Supplied material →
====

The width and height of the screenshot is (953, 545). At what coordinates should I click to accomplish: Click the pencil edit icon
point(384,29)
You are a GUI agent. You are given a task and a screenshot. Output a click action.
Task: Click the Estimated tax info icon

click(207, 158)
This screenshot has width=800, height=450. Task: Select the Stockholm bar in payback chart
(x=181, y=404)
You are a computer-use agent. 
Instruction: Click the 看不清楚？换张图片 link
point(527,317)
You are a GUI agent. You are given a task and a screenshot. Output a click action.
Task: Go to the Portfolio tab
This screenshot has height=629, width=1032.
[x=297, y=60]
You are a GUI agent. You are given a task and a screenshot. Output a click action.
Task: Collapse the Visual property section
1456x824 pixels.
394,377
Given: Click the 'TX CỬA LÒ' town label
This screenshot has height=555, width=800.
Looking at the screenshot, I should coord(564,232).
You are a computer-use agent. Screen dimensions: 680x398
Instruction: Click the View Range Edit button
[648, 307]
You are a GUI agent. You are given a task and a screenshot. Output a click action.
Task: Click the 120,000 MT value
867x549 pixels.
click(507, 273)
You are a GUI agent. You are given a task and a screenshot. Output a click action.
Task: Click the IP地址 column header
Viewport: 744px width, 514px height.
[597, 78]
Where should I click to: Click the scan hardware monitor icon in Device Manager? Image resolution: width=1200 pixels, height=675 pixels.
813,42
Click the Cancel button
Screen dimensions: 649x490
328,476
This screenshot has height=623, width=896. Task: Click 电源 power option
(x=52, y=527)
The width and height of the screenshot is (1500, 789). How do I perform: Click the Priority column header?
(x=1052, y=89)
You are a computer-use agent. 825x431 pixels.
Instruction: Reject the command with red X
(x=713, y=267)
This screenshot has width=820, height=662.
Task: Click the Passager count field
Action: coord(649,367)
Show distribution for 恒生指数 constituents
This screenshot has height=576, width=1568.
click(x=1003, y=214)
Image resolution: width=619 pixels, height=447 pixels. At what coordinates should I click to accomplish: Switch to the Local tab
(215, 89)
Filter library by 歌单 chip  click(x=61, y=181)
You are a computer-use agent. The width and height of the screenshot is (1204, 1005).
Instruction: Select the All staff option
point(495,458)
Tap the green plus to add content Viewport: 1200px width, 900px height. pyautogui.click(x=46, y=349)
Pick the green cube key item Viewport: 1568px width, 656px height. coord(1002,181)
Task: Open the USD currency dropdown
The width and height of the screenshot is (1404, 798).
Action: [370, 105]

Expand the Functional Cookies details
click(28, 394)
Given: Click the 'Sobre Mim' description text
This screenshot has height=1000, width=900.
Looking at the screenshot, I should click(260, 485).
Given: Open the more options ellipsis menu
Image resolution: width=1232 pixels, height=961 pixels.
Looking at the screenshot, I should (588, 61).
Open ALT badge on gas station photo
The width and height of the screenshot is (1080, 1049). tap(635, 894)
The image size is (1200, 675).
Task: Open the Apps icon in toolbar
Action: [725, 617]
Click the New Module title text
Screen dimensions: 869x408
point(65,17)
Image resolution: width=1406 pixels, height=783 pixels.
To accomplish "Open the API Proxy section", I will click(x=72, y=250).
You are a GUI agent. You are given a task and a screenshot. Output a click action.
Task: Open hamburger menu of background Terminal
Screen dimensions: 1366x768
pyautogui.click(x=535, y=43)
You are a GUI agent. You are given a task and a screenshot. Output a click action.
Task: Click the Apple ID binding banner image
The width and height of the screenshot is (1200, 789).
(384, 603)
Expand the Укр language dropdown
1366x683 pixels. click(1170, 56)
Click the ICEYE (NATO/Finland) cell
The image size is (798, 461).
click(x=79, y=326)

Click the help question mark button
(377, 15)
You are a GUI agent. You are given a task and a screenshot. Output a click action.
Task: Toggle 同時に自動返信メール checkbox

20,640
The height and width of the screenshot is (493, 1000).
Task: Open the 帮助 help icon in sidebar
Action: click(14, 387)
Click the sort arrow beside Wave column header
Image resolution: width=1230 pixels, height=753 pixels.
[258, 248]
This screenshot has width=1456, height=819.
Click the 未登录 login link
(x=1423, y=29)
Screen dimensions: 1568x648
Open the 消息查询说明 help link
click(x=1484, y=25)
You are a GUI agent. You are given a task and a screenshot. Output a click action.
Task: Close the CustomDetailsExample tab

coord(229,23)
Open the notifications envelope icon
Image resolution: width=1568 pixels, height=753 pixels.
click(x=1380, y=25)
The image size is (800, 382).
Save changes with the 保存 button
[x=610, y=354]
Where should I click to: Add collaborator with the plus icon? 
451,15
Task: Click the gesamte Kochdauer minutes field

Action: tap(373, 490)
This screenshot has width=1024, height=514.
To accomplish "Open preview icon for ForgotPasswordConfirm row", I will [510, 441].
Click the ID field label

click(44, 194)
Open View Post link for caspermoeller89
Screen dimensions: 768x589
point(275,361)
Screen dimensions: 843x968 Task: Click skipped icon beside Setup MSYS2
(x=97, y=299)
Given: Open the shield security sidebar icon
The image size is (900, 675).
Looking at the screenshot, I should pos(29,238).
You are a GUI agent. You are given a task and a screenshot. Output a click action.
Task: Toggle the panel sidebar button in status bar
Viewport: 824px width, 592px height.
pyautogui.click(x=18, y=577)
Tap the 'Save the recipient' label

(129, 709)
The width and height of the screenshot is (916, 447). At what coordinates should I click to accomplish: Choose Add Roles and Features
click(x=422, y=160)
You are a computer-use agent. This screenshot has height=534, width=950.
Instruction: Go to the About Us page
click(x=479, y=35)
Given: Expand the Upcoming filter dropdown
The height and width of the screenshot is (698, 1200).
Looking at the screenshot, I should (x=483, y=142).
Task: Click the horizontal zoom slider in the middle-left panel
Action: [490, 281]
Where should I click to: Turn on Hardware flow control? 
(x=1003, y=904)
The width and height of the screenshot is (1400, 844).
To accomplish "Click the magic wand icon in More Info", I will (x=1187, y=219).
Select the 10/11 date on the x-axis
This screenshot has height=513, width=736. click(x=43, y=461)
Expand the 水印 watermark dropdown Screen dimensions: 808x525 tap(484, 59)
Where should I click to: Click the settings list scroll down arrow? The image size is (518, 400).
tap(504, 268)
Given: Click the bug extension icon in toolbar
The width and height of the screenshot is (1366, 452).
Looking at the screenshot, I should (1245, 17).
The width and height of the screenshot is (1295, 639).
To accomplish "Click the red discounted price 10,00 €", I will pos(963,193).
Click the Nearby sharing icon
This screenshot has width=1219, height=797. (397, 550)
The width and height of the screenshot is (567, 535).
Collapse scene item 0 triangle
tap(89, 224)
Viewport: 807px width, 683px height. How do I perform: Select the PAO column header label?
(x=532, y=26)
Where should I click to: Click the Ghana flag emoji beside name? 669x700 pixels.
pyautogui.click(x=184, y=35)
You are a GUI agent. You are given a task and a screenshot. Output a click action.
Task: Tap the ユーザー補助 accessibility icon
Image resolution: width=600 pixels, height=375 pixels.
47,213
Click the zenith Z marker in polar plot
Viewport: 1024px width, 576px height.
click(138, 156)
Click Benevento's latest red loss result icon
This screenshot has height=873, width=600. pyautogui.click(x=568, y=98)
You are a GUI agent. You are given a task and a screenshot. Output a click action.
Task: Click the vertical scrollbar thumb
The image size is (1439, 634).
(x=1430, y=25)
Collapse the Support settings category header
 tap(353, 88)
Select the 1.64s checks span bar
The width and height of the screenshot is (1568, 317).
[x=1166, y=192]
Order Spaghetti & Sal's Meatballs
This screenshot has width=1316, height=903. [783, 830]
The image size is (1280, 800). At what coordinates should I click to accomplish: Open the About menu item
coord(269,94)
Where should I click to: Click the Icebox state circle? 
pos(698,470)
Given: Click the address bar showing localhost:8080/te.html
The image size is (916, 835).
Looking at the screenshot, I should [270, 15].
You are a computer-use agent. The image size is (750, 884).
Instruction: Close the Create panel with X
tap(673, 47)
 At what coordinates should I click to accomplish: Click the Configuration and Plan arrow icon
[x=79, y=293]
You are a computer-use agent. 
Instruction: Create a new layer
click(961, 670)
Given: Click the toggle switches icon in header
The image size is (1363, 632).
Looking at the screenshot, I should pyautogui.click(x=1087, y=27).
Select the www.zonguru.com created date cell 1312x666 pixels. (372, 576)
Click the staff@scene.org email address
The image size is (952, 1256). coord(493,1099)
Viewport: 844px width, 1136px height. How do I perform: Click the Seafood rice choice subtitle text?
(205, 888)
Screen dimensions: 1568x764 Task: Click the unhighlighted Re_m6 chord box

====

If a line of the data above contains "green", copy it out.

Exercise solution →
Tap the green plus to add content Viewport: 1200px width, 900px height. pyautogui.click(x=46, y=349)
Pick the green cube key item Viewport: 1568px width, 656px height. coord(1002,181)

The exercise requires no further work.